Let’s now write out the momentum \Bp = m \Bv for a point particle with mass m , and determine the kinetic energy m \Bv^2/2 = \Bp^2/2m for that particle.

The momentum is
\begin{equation}\label{eqn:radialderivatives:320} \begin{aligned} \Bp &= m r’ \mathbf{\hat{r}} + m \mathbf{\hat{r}} \lr{ \mathbf{\hat{r}} \wedge \Bv } \\ &= m r’ \mathbf{\hat{r}} + \inv{r} \mathbf{\hat{r}} \lr{ \Br \wedge \Bp }. \end{aligned} \end{equation}
Observe that p_r = m r’ is the radial component of the momentum. It is natural to introduce a bivector valued angular momentum operator
\begin{equation}\label{eqn:radialderivatives:340} L = \Br \wedge \Bp, \end{equation}
splitting the momentum into a component that is strictly radial and a component that lies purely on the surface of a spherical surface in momentum space. That is
\begin{equation}\label{eqn:radialderivatives:360} \Bp = p_r \mathbf{\hat{r}} + \inv{r} \mathbf{\hat{r}} L. \end{equation}
Making use of the fact that \mathbf{\hat{r}} and \mathrm{Rej}_{\mathbf{\hat{r}}}(\Bx’) are perpendicular (so there are no cross terms when we square the momentum), the
kinetic energy is
\begin{equation}\label{eqn:radialderivatives:380} \begin{aligned} \inv{2m} \Bp^2 &= \inv{2m} \lr{ p_r \mathbf{\hat{r}} + \inv{r} \mathbf{\hat{r}} L }^2 \\ &= \inv{2m} p_r^2 + \inv{2 m r^2 } \mathbf{\hat{r}} L \mathbf{\hat{r}} L \\ &= \inv{2m} p_r^2 – \inv{2 m r^2 } \mathbf{\hat{r}} L^2 \mathbf{\hat{r}} \\ &= \inv{2m} p_r^2 – \inv{2 m r^2 } L^2 \mathbf{\hat{r}}^2, \end{aligned} \end{equation}
where we’ve used the anticommutative nature of \mathbf{\hat{r}} and L (i.e.: a sign swap is needed to swap them), and used the fact that L^2 is a scalar, allowing us to commute \mathbf{\hat{r}} with L^2 . This leaves us with
\begin{equation}\label{eqn:radialderivatives:400} E = \inv{2m} \Bp^2 = \inv{2m} p_r^2 – \inv{2 m r^2 } L^2. \end{equation}
Observe that both the radial momentum term and the angular momentum term are both strictly postive, since L is a bivector and L^2 \le 0 .

Problems.

Problem:

Find \ref{eqn:radialderivatives:200} without being sneaky.

Source excerpt |
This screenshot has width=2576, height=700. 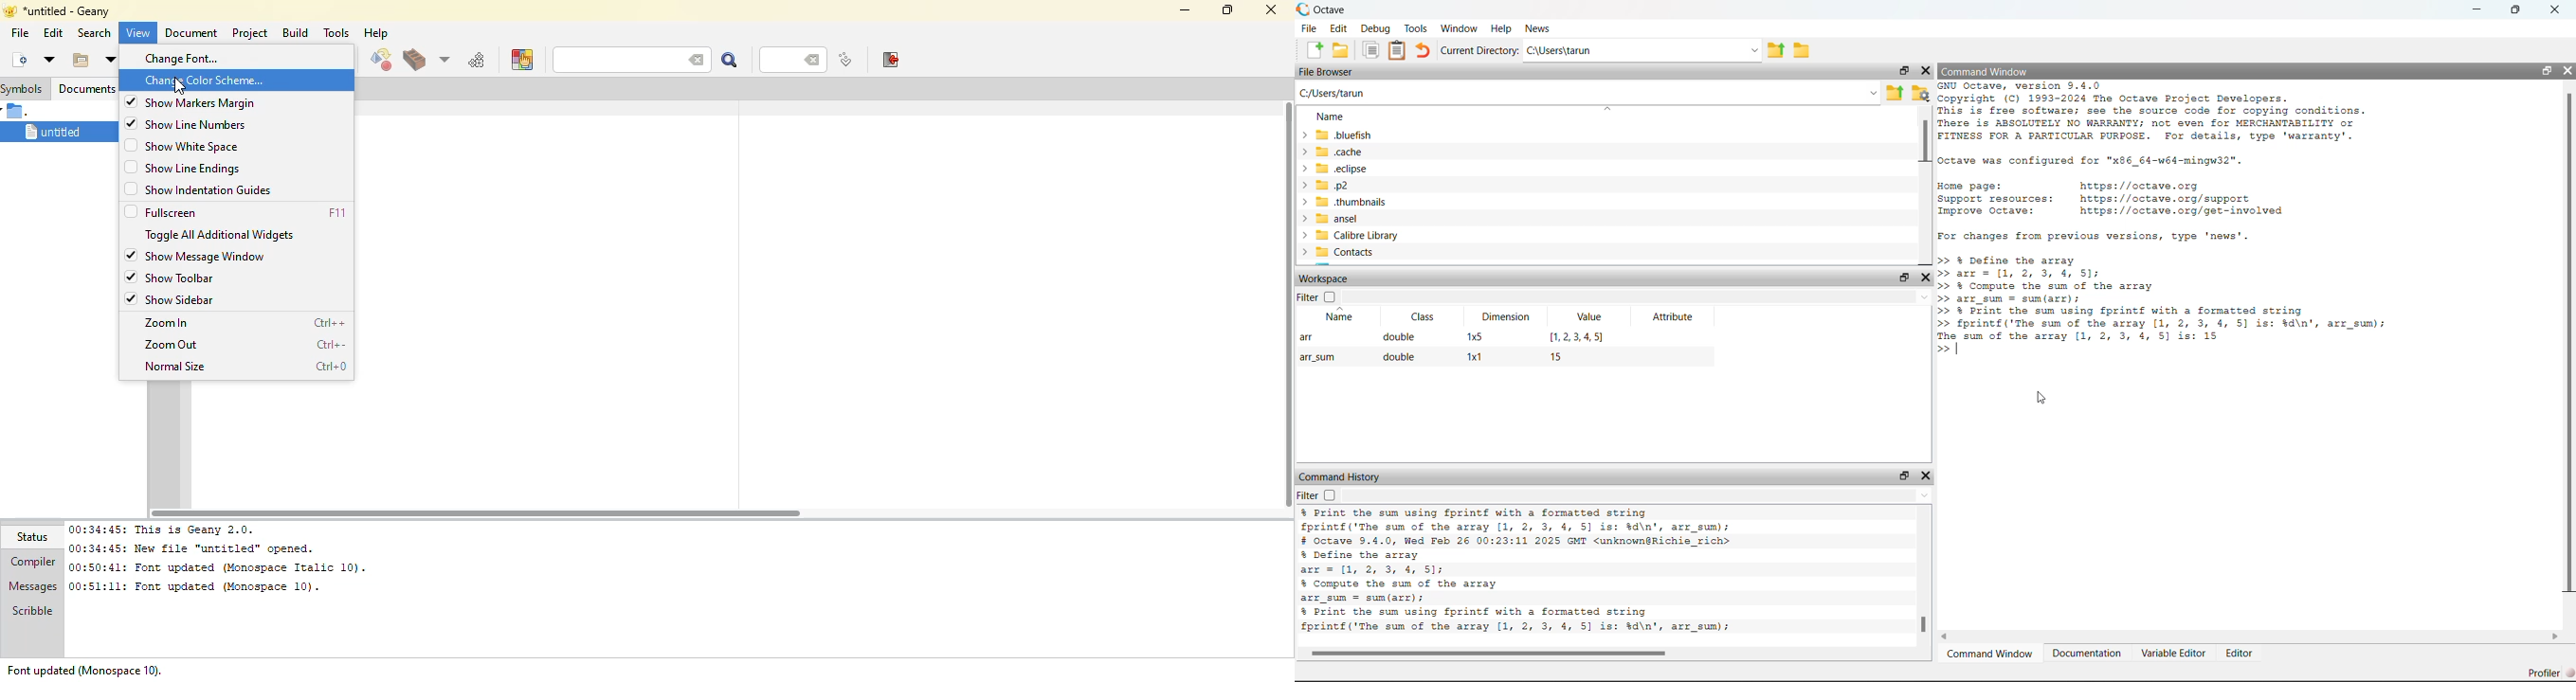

Instructions to follow | In the passage on momentum and kinetic energy, list every equation label defined with \label, in order of appearance.

Worked solution |
eqn:radialderivatives:320
eqn:radialderivatives:340
eqn:radialderivatives:360
eqn:radialderivatives:380
eqn:radialderivatives:400